*Directive*:
Find every line in the records below that contains the string "screenshot", matching case exactly, and copy each of those lines.

Data listing:
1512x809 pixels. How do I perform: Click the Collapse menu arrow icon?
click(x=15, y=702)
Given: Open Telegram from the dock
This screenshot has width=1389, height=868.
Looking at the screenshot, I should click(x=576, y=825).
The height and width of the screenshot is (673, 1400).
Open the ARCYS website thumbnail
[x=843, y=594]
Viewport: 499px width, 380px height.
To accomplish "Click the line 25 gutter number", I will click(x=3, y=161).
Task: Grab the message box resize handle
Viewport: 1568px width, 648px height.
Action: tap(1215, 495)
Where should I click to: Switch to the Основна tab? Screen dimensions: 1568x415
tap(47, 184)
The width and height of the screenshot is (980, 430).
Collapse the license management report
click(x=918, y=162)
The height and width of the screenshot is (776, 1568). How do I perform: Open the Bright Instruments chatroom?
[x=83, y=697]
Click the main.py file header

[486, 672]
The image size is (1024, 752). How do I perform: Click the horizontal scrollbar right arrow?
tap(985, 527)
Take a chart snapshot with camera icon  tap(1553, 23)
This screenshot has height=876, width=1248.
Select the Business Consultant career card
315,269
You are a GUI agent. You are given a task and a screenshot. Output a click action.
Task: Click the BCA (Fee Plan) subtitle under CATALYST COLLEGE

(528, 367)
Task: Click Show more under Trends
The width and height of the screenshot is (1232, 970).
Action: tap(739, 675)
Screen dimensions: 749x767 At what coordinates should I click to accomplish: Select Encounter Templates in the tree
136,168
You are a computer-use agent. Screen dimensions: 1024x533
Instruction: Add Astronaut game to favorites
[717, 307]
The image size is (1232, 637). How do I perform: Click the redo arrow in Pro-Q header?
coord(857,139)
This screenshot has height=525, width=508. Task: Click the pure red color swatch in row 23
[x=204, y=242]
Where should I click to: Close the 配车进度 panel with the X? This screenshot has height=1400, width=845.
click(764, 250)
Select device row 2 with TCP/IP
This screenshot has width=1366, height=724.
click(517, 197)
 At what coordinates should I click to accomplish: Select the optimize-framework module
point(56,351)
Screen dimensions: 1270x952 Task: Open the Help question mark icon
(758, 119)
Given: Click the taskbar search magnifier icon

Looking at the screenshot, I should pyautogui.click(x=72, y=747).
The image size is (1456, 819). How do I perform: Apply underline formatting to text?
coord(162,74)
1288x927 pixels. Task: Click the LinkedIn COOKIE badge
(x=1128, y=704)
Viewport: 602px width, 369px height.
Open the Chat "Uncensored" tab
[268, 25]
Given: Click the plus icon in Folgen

*Expected answer*:
This screenshot has width=1389, height=868.
Looking at the screenshot, I should click(x=576, y=825).
The height and width of the screenshot is (673, 1400).
The width and height of the screenshot is (980, 430).
The height and width of the screenshot is (776, 1568). How do I perform: Open the Bright Instruments chatroom?
This screenshot has height=876, width=1248.
You are a GUI agent. You are given a task and a screenshot. Output a click action.
The width and height of the screenshot is (1232, 970).
This screenshot has height=525, width=508. Task: Click the pure red color swatch in row 23
Where should I click to: Close the 配车进度 panel with the X? This screenshot has height=1400, width=845.
This screenshot has width=1366, height=724.
Looking at the screenshot, I should pyautogui.click(x=72, y=747).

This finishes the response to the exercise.